# msld_py_prep Tutorial for Streamlined MS$\lambda$D Small Molecule Setup

### This tutorial assumes that you are working within a Conda environment that already has pyCHARMM installed and that you have the following tools already loaded in your session:
- ParamChem (CGenFF module)
- MMTSB 

## The problem we are trying to solve: 
Find a set of common core atoms within a molecule series that have matching atom types, connectivity, and partial atomic charges.

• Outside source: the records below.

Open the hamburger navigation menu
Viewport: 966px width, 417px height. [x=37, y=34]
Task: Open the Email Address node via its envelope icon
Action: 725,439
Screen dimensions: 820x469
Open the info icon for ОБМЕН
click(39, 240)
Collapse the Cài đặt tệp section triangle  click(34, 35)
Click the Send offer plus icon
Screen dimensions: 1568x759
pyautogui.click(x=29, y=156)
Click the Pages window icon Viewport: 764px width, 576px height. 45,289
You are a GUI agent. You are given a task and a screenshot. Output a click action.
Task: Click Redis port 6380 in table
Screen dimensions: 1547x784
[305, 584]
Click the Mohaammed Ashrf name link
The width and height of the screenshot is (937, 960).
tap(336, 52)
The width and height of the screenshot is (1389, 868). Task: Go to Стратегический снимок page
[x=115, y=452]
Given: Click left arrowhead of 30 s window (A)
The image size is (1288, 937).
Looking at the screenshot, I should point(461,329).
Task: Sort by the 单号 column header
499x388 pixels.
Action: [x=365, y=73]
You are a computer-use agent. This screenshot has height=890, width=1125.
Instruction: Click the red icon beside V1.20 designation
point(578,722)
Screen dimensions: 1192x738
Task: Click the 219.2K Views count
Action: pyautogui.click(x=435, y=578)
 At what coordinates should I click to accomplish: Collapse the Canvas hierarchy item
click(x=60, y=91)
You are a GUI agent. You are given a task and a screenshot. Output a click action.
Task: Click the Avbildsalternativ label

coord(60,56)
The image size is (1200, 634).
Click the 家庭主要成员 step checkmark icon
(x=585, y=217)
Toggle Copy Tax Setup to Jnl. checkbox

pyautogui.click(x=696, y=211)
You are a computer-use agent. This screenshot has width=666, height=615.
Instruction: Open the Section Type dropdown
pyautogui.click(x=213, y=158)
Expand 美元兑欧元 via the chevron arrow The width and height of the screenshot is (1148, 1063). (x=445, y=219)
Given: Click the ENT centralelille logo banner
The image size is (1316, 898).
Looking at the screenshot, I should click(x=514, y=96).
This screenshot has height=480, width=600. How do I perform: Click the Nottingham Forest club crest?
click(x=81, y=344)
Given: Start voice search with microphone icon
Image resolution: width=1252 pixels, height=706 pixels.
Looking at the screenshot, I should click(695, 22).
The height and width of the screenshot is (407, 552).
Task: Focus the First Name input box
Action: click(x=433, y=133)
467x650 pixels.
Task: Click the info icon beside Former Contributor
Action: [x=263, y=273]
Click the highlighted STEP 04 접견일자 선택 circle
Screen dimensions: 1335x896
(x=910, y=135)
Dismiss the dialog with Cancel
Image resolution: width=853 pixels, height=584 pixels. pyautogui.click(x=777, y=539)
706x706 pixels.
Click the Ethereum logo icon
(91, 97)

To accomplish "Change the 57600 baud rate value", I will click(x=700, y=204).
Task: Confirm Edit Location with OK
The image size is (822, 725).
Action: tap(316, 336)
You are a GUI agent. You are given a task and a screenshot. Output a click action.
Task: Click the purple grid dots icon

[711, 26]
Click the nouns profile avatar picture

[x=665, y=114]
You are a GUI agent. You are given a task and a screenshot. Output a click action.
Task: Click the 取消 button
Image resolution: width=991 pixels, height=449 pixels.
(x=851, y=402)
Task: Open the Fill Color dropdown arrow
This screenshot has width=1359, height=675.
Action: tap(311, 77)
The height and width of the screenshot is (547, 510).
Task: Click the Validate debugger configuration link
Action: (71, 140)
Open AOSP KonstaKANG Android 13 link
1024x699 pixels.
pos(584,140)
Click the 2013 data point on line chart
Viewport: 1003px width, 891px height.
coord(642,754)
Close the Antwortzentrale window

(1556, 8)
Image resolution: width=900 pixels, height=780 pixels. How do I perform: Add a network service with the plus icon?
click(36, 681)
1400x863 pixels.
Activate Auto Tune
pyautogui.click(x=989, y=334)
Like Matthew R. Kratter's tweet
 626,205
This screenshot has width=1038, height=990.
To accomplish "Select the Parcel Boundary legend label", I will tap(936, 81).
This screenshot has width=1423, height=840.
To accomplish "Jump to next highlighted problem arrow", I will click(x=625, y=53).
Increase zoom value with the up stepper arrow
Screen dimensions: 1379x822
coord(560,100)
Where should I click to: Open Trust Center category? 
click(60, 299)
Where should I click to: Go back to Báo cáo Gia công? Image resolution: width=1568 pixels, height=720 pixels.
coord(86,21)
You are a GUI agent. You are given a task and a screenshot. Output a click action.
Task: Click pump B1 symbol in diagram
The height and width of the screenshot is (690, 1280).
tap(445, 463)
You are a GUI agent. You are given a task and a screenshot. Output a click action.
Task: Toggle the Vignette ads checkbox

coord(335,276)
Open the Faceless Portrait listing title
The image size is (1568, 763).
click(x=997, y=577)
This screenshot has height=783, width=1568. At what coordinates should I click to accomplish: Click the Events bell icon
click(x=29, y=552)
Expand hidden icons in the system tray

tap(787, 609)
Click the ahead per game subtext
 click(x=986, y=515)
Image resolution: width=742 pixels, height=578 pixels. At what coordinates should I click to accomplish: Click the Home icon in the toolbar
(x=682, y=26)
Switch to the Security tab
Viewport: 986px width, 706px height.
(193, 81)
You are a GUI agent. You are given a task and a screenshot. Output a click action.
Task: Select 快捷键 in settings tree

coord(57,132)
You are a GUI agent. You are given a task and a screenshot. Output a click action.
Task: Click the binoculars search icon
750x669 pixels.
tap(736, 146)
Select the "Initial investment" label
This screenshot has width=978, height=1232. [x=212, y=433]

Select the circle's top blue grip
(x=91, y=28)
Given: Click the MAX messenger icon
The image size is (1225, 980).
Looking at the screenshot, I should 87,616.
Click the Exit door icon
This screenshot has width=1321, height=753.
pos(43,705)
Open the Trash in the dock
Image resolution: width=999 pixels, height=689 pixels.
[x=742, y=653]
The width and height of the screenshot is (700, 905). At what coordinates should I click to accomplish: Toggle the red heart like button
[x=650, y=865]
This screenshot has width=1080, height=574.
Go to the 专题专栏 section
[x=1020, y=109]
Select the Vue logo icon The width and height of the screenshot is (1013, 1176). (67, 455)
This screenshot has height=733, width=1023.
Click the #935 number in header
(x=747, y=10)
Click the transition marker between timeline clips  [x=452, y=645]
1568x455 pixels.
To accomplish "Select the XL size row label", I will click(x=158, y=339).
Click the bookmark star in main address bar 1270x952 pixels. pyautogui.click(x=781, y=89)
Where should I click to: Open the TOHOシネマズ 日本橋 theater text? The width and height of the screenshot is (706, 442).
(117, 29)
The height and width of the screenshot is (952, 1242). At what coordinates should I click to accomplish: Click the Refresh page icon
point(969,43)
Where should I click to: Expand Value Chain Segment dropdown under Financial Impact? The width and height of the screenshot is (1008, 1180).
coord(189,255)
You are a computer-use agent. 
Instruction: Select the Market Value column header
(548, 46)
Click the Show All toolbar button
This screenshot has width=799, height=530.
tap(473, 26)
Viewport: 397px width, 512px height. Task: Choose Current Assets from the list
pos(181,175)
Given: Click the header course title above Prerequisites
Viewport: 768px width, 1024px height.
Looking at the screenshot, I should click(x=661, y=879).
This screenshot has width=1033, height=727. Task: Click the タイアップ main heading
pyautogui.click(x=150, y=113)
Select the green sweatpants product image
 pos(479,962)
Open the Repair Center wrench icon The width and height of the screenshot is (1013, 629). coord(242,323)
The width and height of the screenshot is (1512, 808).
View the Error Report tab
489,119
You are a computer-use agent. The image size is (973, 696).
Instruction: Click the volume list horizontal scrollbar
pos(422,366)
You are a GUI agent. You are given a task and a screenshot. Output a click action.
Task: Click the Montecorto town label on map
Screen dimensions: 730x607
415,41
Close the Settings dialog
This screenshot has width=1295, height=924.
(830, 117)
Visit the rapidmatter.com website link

This is a necessary requirement for the current implementation of MSLD in CHARMM, where we fragment molecules into a `common core` and the respective alchemical substituents at each perturbation site. This creates a hybrid multiple topology model.

![crn_problem.gif](attachment:crn_problem.gif)

While atom type connectivity can be readily identified with a Maximum Common Substructure (MCS) search (as we do here), the partial charges of common atoms across similar molecules often differ. Thus, we perform charge renormalization to ensure common core atoms have consisten atomic charges across all molecules and that each alchemical substituent has a consistent net charge, as shown in the figure above.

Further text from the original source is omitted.